Damit die Pflanzen nicht nur im Frühjahr gedeihen, brauchen sie viiieeel Wasser, oder? Weit gefehlt. Zu viel Wasser kann gerade frisch gepflanzten Exemplaren nämlich schaden. Sie können bei zu großer Feuchtigkeit im Boden keine Wurzeln bilden. Einer der Tipps des Gärtnermeisters daher: besonders Jungpflanzen in den ersten Wochen eher sparsam gießen, denn kräftige Wurzeln bilden sich erst, wenn sich diese im Boden auf die Suche nach Wasser begeben. Tomaten, Paprika, Gurken und Salat bilden jedoch die Ausnahme und freuen sich über tägliche Bewässerung.

Und auch nicht alle Kräuter haben dieselben Bedürfnisse. Kräuter aus dem Süden wie Rosmarin und Salbei mögen es sonnig und trocken, Petersilie und Schnittlauch hingegen sonnig bis halbschattig und feucht, aber die Säure des Schnittlauchs schadet der Petersilie. Bärlauch und Waldmeister bevorzugen einen schattigen Ort mit feuchter Erde. Also geben Sie jedem Kraut sein richtiges Plätzchen.

Weitere Tipps für die Gartenarbeit: Kompost und Rechtliches

Selbst umgesetzter Kompost ist eine Wohltat für den Garten. Doch aufgepasst: Nicht alle organischen Abfälle dürfen automatisch in die grüne Box. Fleischreste – selbst Knochen –, Reste eines angemachten Salates und gekochte Kartoffelschalen sind ein Festschmaus für Ratten und andere Aasfresser. Wenn Sie auf diese Biester als Gesellschaft bei der Gartenarbeit verzichten möchten, befolgen Sie diese Tipps: Nur Pflanzenabfälle, Rasenschnitt und Küchenabfälle wie Kaffeesatz und Eierschalen kommen auf den Kompost.

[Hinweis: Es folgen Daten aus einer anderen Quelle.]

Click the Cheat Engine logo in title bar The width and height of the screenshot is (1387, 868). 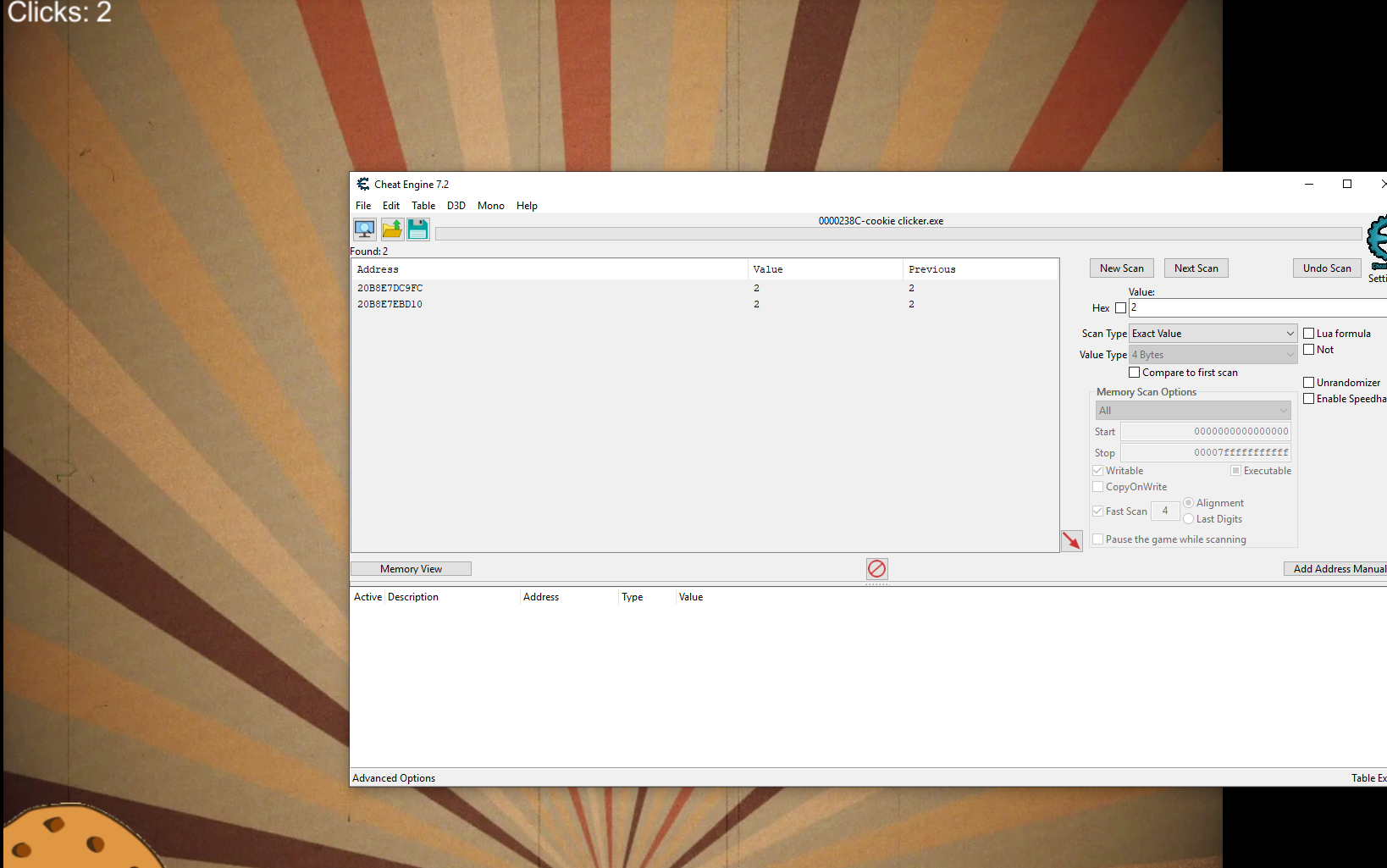click(x=362, y=184)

Und der letzte der beliebten Gartenirrtümer kann sogar rechtliche Konsequenzen haben. Wer sich nämlich im Recht glaubt, wenn er die lästigen, auf das eigene Grundstück überhängenden Äste aus dem Nachbarsgarten abschneidet, irrt. Auch wenn sich das Gestrüpp breit macht, bleibt die Hecke Eigentum des Nachbarn. Zwei Tipps: Finger weg oder fragen!

Fazit: Bei der Gartenarbeit können vor allem Junggärtner einigen Irrtümern unterliegen. Gerade wer es besonders gut meint, kann seinen Pflanzen dadurch schaden. Also lieber erst ein paar Infos einholen und dann loslegen.